The last one is a very simple Go microservice that I wrote to replace all those steps I described earlier, about learning the code, adding the functionality, and testing. It's really, 100 lines. All it does is go to the database, using Go, because that's the language that I'm comfortable with, taking the information from there and rendering it as HTML.
Now I'm going to add the Go microservice to the default application. I will say, "Please go to the default application." I add this Go microservices, headed to the /vet
.
You can see it's healthy, which means it's already there. If we go back now to the PetsClinic, this is a Java application. You can see the Go microservice already. You see how quick it is, and the reason it's so quick is because Gloo is a really good control plane. And Envoy is really solid.
Now we're going to come back to the contact, and just for fun, let's set it up so that every time someone clicks on this page, I want to serve a Lambda. Let's see how Gloo can help you with this.
As you can see, we can put all the authorization and rate limiting and everything on the virtual service.
First of all, I need to add an upstream because I want an AWS upstream. Creating an upstream is pretty simple. I'm coming here, I'm giving it a name, I'm choosing an AWS one. I'm going to choose the secret that I want to use. And I'm going to click.
Now see what happened. Immediately it created one, but not only this. It found all the Lambda at once there. This discovery already managed to create the upstream, and you saw how quick it is. It discovered all the Lambda, including version and so on and serving it.
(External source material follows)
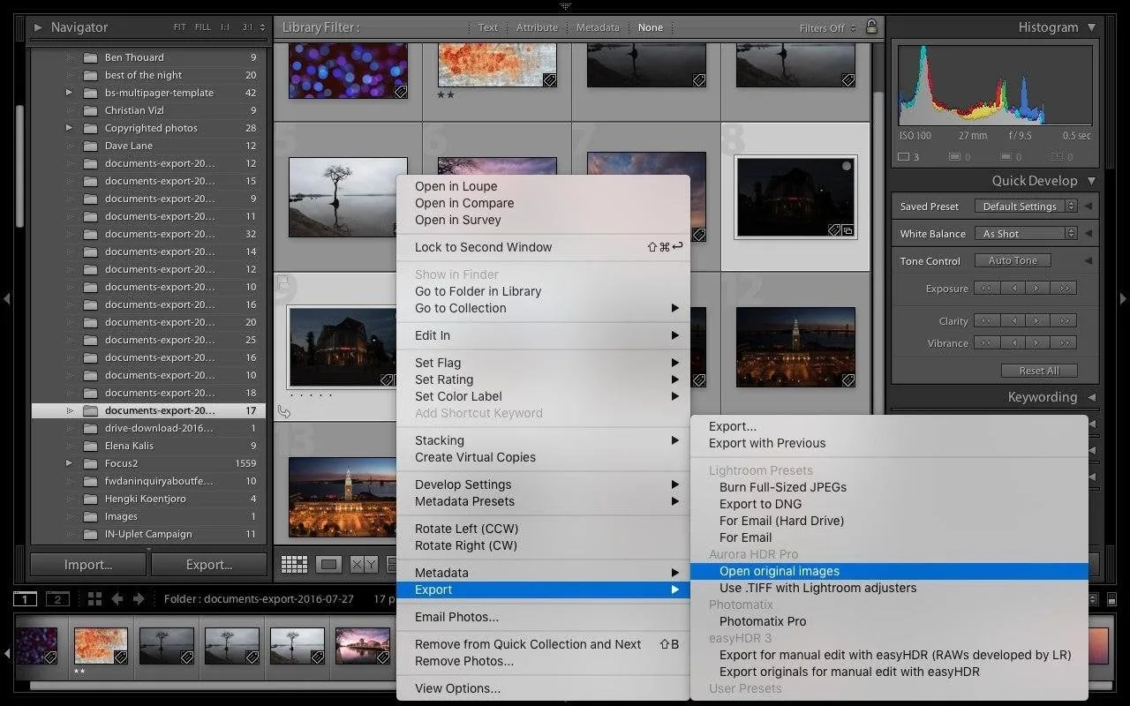Increase Exposure with the single right arrow
The image size is (1130, 706).
[x=1038, y=289]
Let's do the other one from here. You'll see that we can do both. We create a route. It will come to the AWS default. We are going to choose contact from tree.
Now, Lambda is always returning JSON, but I want to show you here HTML. So we created a crazy transformation filter on top of Envoy that will give you the ability to transform from whatever you want to whatever you want. I'm going to enable it. Boom, it's ready.
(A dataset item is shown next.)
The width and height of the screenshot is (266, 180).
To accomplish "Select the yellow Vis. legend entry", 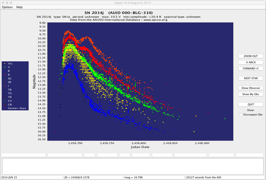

So this is the monolithic application, and this is the Go microservice. Every time that I click this button, it's spinning up AWS Lambda. That's just an example; you can do with it everything you want. Then glue those environments together and you have an application that you have added new functionality to and extended.
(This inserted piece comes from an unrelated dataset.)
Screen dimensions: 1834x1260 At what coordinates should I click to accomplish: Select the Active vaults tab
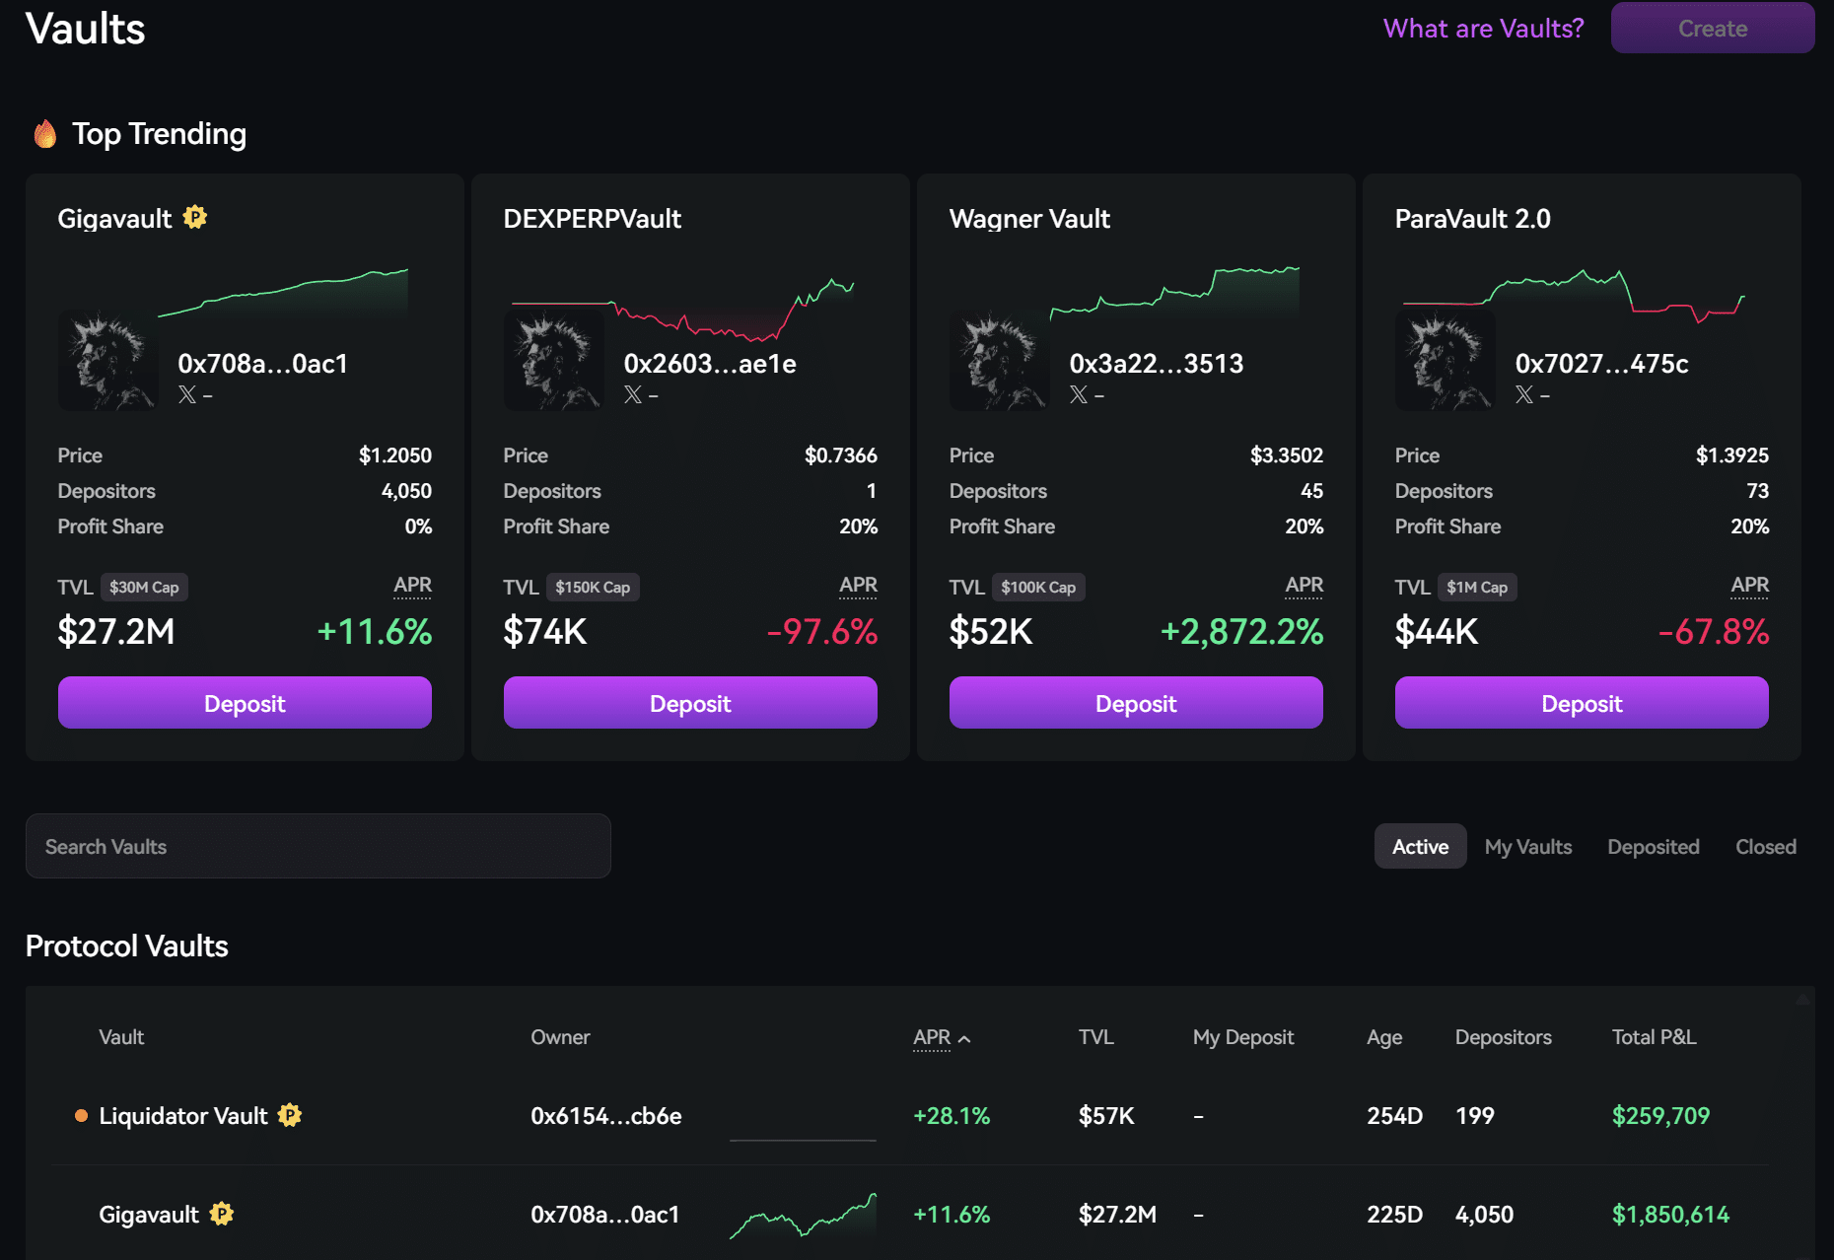pyautogui.click(x=1420, y=847)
That in a nutshell is what Gloo is. I really recommend you go and check it out. As I said, it's open source, so you can go and look at it.
SuperGloo and the service mesh interface
A year ago, I understood that there's going to be more than one service mesh, and people will need the support. And the reason is, every cloud provider will choose a different one. Potentially, you should use them because they're probably integrated very nicely with their environment. Now the question is, "How do you glue those together?" And I came up with the vision of SuperGloo.
After 6 months, Microsoft reached out to us and said, "This is great. We love it; we want it." And we knocked together what we call SMI, service mesh interface.
Service mesh interface is the ability to unify the language of every service mesh. We specifically also grouping them to flatten the network. If you're familiar with what Mesos was doing before, the vision of you have a lot of small servers and Mesos treats them as one big cluster.
We're doing the same thing with service mesh, flattening the networking, because everybody is using Envoy. We can glue them together as one and say, "All of this is your production environment. Use this route certificate and talk to this Prometheus, versus this one, which is a new development. So the policy needs to be different and so on.
That's SuperGloo. We are working right now with VMware on inter-mobility, or the grouping that we are doing, so that you get the global namespace and you don't care about the implementation. That's coming very soon. Stay tuned.
The partner team on SMI with Microsoft included Linkerd and HashiCorp. And we also brought Hashi in on the one that we're doing with VMware.
I have way more to say, but I don't have time. Thank you.